Spatial and Temporal Analysis of Soil Moisture Observations from the Russian River Basin
Statistical analyses have been used to study the temporal and spatial variability of soil moisture in the Russian River watershed. This observed variability has been compared to soil moisture variability simulated using the National Weather Service (NWS) Hydro Lab Research Distributed Hydrological Model (HL-RDHM). Soil moisture observation data for 2011 were obtained from the National Oceanic and Atmospheric Administration (NOAA) Hydrometeorology Testbed (HMT). These data were collected at seven soil moisture observing stations in the Russian River Basin. The model was run using a-priori parameter estimates and atmospheric forcing grids supplied by the NOAA Office of Hydrological Development (OHD) and the California Nevada River Forecast Center (CNRFC). The difference was taken between the HL-RDHM simulations and the observed data for use in the last part of the analysis.
The temporal variability of soil moisture in the basin was analyzed using the temporal autocorrelation functions calculated for each of the seven HMT observing stations during the study period.
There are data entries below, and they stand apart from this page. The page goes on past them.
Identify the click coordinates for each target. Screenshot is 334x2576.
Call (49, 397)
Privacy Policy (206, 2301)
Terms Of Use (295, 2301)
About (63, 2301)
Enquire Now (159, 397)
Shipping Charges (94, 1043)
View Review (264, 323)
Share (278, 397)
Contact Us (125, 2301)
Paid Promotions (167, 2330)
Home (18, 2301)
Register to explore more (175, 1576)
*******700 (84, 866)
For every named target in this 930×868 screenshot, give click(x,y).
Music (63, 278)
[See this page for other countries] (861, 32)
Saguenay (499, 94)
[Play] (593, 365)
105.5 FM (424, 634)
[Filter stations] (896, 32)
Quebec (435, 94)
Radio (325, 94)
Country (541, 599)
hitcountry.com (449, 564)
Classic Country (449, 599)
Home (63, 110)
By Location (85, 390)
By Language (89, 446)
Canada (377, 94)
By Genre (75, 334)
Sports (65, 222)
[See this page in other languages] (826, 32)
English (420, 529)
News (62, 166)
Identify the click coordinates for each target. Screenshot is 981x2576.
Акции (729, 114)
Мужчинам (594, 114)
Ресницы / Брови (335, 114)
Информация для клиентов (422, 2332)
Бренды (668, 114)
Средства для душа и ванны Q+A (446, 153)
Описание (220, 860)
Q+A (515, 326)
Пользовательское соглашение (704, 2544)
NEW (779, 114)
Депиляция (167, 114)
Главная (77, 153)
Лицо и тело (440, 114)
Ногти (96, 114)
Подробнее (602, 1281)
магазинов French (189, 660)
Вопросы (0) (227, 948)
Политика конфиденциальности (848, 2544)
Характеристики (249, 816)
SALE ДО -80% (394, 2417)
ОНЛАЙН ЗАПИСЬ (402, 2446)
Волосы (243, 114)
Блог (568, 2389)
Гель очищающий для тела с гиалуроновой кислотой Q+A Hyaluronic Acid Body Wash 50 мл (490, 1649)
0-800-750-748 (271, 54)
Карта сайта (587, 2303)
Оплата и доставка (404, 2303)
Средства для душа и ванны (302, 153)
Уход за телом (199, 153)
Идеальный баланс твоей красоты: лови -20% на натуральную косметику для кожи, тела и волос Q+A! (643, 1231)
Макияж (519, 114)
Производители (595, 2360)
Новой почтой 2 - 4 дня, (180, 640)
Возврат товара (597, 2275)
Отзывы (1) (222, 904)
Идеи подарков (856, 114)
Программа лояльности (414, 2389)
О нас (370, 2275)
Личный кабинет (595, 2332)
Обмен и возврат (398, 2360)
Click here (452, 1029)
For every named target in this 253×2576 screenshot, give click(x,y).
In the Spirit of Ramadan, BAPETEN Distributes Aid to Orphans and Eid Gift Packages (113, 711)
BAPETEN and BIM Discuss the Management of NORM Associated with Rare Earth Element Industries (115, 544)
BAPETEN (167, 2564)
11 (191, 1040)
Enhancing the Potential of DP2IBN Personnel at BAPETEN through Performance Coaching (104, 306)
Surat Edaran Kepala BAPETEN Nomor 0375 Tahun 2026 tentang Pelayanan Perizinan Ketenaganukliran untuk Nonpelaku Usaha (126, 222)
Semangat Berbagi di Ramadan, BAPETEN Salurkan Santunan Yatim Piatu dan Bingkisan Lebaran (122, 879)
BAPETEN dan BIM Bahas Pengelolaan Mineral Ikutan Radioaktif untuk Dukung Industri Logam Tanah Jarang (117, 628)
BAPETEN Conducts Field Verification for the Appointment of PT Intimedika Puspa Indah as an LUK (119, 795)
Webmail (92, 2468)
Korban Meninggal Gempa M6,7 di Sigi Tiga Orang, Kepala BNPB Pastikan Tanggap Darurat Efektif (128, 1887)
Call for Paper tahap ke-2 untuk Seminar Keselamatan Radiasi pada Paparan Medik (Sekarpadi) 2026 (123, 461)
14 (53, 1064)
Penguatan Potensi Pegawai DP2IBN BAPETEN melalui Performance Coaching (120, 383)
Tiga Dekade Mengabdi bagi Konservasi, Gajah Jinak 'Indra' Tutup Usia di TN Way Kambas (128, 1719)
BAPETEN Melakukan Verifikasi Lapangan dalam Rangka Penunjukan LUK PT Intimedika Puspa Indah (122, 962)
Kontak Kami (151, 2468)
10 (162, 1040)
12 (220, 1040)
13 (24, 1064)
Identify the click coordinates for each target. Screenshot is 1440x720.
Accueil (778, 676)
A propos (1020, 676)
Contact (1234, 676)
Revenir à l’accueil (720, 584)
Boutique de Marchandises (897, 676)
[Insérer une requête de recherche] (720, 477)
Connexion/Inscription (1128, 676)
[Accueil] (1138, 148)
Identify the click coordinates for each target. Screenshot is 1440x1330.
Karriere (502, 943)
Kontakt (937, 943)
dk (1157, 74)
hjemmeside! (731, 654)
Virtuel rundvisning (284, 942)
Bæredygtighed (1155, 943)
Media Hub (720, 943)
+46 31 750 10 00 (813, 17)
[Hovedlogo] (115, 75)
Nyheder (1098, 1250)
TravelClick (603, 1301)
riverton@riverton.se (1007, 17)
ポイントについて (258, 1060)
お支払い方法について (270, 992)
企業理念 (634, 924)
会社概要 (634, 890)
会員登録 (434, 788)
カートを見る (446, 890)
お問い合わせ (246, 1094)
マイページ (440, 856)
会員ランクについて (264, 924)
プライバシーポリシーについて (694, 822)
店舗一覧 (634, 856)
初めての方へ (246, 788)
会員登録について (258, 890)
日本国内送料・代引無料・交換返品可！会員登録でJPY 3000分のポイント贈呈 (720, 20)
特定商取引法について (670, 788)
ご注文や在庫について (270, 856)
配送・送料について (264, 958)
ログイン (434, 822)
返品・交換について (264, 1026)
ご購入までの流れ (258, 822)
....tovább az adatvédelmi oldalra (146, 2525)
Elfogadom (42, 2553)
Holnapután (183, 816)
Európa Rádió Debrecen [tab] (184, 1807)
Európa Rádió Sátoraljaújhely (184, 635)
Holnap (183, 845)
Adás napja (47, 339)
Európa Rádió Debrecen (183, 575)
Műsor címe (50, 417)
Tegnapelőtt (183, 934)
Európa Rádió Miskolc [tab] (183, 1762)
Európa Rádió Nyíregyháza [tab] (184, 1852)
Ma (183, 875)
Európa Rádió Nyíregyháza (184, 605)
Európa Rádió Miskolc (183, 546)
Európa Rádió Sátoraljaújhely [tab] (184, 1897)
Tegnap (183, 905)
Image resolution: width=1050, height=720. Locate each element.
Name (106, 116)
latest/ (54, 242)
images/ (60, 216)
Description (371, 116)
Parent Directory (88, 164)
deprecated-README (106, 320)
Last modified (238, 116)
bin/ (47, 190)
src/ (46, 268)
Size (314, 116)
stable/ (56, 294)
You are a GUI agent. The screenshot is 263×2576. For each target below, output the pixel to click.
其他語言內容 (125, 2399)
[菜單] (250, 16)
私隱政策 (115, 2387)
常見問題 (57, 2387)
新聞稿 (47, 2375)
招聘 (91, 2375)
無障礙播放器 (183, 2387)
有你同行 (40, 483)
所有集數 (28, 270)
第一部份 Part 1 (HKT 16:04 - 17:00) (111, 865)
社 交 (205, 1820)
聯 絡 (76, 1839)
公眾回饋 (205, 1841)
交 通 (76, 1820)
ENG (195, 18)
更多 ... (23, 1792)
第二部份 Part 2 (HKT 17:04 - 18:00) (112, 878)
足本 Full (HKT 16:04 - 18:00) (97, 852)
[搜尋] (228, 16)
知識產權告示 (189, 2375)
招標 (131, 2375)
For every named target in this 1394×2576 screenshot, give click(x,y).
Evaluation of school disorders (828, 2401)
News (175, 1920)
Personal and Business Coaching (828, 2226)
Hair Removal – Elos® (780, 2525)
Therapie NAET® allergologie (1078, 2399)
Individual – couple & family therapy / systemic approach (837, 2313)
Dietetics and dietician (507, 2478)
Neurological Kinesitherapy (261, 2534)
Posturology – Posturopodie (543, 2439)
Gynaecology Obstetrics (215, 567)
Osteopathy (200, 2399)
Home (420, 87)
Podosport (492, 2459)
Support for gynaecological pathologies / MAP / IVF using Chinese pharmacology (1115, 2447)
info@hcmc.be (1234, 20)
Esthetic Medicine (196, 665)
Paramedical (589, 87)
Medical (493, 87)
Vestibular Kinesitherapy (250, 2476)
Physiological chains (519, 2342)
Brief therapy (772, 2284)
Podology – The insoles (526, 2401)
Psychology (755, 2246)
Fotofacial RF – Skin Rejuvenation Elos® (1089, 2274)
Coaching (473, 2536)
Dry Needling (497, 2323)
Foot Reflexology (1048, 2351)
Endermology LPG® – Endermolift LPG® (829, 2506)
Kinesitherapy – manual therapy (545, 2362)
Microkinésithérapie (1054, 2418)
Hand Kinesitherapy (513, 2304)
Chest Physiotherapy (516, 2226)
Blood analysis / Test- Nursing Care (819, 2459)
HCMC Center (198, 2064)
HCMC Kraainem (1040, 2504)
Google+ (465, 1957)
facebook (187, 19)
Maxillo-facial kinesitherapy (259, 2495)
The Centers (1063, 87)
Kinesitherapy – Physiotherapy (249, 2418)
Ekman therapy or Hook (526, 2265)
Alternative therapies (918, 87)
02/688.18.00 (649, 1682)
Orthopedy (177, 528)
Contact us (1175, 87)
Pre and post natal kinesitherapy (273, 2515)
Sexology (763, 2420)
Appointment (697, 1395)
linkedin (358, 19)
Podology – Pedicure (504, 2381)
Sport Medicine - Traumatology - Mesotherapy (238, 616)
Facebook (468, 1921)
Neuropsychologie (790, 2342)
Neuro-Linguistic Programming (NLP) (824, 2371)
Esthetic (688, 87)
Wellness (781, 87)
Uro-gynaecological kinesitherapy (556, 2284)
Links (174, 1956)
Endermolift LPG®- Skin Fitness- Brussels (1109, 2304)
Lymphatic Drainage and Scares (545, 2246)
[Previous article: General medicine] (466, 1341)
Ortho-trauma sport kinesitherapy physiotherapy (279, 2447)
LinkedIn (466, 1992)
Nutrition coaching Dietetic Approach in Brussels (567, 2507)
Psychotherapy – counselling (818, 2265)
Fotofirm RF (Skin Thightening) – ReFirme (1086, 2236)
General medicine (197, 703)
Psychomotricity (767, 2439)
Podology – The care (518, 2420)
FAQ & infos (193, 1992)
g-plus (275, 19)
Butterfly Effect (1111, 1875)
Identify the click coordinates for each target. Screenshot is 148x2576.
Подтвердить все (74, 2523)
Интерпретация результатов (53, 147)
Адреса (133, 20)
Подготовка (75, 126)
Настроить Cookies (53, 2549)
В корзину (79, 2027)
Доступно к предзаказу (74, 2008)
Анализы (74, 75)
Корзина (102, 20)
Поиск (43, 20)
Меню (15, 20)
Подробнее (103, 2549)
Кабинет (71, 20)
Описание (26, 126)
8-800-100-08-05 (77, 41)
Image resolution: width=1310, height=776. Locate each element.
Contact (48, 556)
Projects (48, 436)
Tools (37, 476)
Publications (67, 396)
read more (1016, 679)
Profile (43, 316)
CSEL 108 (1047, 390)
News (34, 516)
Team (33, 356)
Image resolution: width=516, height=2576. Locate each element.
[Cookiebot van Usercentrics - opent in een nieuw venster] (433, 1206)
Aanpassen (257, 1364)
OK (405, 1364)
The spatial soil moisture variability was examined using correlation coefficients calculated for each possible station data pair in the network. Results from these two procedures indicate that coherent spatial and temporal features of the soil moisture field in the Russian River basin can be inferred from HMT soil moisture observations. The third part of the analysis involved the construction of a covariance matrix from the spatial and temporal differences between the simulated and observed data. A positive definite test on this matrix revealed that it is possible to minimize the difference between the HL-RDHM simulations and the corresponding soil moisture observations from the HMT network. These analyses can be used to help determine whether or not soil moisture observations can be assimilated into the HL-RDHM, and thereby improve the quality of its soil moisture and streamflow simulations.